### Objective 1
In the marriage advice post, list the things the writer says would take up time for someone serious about running marathons.
### Objective 2
In the marriage advice post, how often per week does the writer say studies indicate is average?
### Objective 3
Shorten the paragraph of the marriage advice post that begins "You are dismissive of your husband's contributions," keeping its main points.

### Provided text
------------------------------------------------

I've seen studies that indicate 2x per week is average, although admittedly I can't remember which. And, as you noted, what composes that average is suspect. It could reflect unhappy (or even sexless) marriages, marriages where the partners are separated (say if one works away from home or is in the military), etc. You guys are young, healthy, and sleep under the same roof every night; 2x per week is simply not that much, especially if one of the partners is not enthusiastic.

Your remark that self-improvement necessarily equals marriage improvement is off base. Certainly, bringing a whole, healthy self to your marriage is essential. But, after a certain point you are improving only yourself, and at that perhaps only in limited areas. For instance, no one would argue that you getting into shape (with the attendant health, energy, and self-esteem increases) benefits both of you. But running marathons goes way beyond being healthy. I'll bet that if your serious about them, then training, traveling to events, resting, nursing injuries, etc. would take up a good chunk of your time. It's really more of a hobby that you do for personal fulfillment and not because it is a benefit to him or to the marriage as a whole. There's nothing wrong with enjoying yourself, but - again - there's only so much time to do stuff and one thing done means another thing not done. And, BTW, isn't it possible that all the running itself is negatively impacting your libido?

You are dismissive of your husband's contributions. You say he's a wonderful father, which means that he parents well, provides well, helps at home, etc. - am I right? If I am, why isn't that enough? It seems your kids are young, with at least one in pre-school (if not diapers. Who cares for them while you are training or out with your friends?

With his responsibilities and devotion to his family, does he get the same down time you do? Can he pursue his interests guilt-free to the same extent you pursue yours? He sounds like I was at one point - beat down by doing for wife and kids and being ignored as she did her own thing. That feeling (for me) did not go away until I stopped being invested in my ex - so consider this a cautionary tale. If you think you're resentful now, wait until he gets tired of being blown off and cuts you out.

So, back to my question. What is it that you want him to do? Stop groping at you (understandably)? Become more active? Are any of these things genuinely going to increase your drive, or are you just hoping to get him out of your hair some?

------------------------------------------------

### Raw data

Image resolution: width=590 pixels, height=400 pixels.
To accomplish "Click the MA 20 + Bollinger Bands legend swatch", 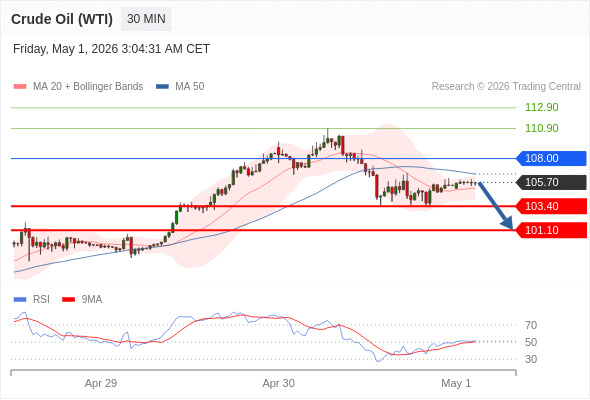I will tap(20, 87).
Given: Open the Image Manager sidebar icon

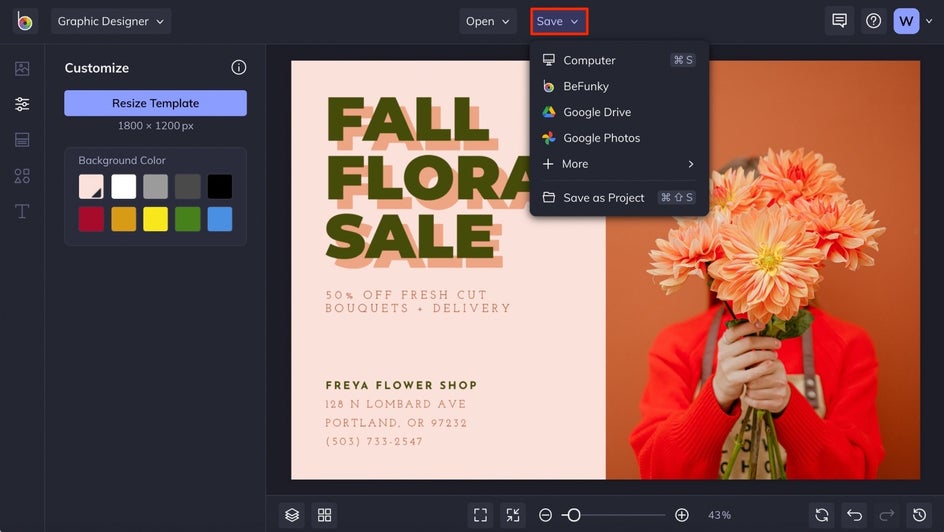Looking at the screenshot, I should [22, 69].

------------------------------------------------

### Exercise output 1
- Training
- Traveling to events
- Resting
- Nursing injuries

### Exercise output 2
Twice per week.

### Exercise output 3
The writer says she dismisses her husband's contributions. Calling him a wonderful father suggests he parents well, provides well and helps at home, so the writer asks why that isn't enough. Since the kids seem young, with at least one in preschool, the writer asks who looks after them while she trains or goes out with friends.